As you know, my dear Ayele, in a short enough time that lean period ended, thankfully, and my fortunes soon began to change in hopeful ways. Without question, each time I came out of doing battle with fear for the survival of myself and my family, I came out stronger. The possibility continued to be there that another wave of fear could return at any time, given my circumstances. But it did make me strong enough to be as ready as I could for the next wave, and the wave after that.
And I suppose at the core of me was the lesson that we can all learn in order to safely navigate the shoals—which for me was that
my salvation was in my own hands; my fears were to be worked through; my fears were to be overcome, subdued, wrestled with in the hope of taming them enough to get to the high ground—to never come out of the struggle weaker, because the strength you lose in an effort to come out of it is never recoverable.
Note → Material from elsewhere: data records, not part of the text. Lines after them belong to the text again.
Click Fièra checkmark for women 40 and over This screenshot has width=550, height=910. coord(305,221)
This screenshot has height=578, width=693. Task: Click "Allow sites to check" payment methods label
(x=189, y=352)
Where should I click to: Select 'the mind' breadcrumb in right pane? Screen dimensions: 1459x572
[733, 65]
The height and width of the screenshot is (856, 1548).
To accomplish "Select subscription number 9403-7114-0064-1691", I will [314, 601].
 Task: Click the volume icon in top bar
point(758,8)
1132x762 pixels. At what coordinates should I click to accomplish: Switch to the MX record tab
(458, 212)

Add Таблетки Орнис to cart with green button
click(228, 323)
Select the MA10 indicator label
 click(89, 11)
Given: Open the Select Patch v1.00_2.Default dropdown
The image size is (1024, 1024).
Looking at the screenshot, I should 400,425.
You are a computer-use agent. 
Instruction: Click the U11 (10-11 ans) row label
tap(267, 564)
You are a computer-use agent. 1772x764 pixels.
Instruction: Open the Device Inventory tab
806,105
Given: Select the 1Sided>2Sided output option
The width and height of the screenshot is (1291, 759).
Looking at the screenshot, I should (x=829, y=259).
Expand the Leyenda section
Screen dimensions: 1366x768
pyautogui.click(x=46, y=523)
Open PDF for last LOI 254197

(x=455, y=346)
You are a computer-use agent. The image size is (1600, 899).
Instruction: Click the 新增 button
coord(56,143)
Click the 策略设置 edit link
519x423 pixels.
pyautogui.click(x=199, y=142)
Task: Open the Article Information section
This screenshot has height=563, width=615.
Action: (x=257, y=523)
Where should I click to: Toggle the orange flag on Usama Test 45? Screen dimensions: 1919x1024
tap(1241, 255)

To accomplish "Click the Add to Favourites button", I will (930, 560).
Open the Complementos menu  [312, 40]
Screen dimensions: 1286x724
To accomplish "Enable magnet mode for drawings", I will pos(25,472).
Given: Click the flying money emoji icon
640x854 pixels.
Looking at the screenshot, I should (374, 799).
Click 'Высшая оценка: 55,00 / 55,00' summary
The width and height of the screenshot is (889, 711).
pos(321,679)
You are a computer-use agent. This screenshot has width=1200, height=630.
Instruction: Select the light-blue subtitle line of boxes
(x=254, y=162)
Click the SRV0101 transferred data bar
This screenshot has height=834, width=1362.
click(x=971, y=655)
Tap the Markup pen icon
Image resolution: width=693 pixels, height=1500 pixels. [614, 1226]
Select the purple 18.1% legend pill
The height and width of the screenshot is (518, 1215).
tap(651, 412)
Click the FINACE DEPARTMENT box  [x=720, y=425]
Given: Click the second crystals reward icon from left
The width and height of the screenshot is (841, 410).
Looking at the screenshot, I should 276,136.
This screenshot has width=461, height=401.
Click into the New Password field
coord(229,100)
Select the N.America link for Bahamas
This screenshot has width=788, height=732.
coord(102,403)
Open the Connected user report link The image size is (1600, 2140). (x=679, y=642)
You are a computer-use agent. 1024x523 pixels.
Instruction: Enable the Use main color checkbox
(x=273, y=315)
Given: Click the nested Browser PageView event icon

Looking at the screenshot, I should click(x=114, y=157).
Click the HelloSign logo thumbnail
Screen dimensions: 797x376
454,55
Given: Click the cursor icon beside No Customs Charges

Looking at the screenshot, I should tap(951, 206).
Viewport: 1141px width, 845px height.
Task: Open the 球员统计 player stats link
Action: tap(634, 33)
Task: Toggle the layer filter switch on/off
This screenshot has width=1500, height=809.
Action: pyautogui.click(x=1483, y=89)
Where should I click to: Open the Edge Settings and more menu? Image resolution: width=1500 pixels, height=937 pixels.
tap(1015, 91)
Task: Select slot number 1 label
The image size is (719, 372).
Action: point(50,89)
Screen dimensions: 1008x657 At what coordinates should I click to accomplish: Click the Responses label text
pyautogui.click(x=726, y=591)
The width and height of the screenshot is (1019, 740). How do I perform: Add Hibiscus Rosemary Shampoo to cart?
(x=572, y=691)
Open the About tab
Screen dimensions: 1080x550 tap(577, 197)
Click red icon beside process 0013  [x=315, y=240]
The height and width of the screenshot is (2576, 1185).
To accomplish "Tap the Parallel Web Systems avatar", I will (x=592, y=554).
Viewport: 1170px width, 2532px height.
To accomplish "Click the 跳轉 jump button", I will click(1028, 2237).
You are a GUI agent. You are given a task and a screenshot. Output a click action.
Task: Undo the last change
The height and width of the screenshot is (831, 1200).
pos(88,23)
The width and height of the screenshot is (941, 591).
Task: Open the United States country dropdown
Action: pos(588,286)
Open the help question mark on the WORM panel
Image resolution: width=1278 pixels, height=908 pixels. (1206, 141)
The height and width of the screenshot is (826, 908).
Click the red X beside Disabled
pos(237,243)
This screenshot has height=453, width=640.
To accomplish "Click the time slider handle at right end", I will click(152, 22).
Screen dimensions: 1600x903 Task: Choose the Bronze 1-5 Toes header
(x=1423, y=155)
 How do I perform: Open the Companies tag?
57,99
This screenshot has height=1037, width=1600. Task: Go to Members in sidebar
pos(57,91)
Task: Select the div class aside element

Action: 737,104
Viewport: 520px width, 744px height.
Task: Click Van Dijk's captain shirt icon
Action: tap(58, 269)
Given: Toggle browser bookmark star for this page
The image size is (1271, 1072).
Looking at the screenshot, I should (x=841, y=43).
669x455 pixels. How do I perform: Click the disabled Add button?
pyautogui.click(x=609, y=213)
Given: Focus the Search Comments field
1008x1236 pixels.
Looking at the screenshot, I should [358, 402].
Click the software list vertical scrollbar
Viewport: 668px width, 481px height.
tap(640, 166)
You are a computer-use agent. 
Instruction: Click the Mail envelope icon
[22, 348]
However, the strength is multiplied if you subdue the fear: you don’t have to thrash it into extinction, but you have to overcome it. You have to put it behind you, and once it’s behind you, there is a victory of sorts—a strengthening of your own view of yourself.
You may be wondering if we ever get to the point in our lives where our fear stops visiting us for good in our daily lives. My answer is no, although its intensity and influence often diminish and its form alters, depending on the constant flow of activities in your daily life. There are some days when you get up and most of it is terrific and maybe a small part of it may be problematic and can cause fear or stress. And you have a night where you go to sleep and rebound the next morning with pretty much the same difficulties facing you as you had the day before. You work your way through some of them, you duck some of them, you climb over some of them, and you turn your back on some of them.
Then there are those causes of fear you can’t turn your back on, that you can’t step away from, and that you have to surrender to or fight. If you surrender, that’s it. If you don’t wish to surrender, if you cannot surrender, you fight. You fight by standing in fear’s face and saying, “You may have me, but you’re going to have to take me. I am going to give you as much hell as I can give you, because I don’t want to go with you, I don’t want to be subjected to you, and I don’t want you to be pulling my strings.” Some of those fights, even, are won.
How have I been left as a result of my confrontations with fear, doubt, and desperation over the years? I have been left wounded in
some measure, in delicate ways. I’ve been made suspicious to some degree; I’ve been made reluctant to engage in some things, particularly in some areas where I have been the loser.
But those are experiences that we generally try to avoid, although we are not always successful. And there are other kinds of experiences that come toward us, and traveling in that force is a requisite amount of doubt, a requisite amount of fear, a requisite amount of desperation.
We are vulnerable. If you strike our skin hard enough, not only does it hurt, but it destroys a part of us. If you are thrashed about in your self-perception by forces that you are not able to defend against, they overwhelm you and leave you weakened in so many ways.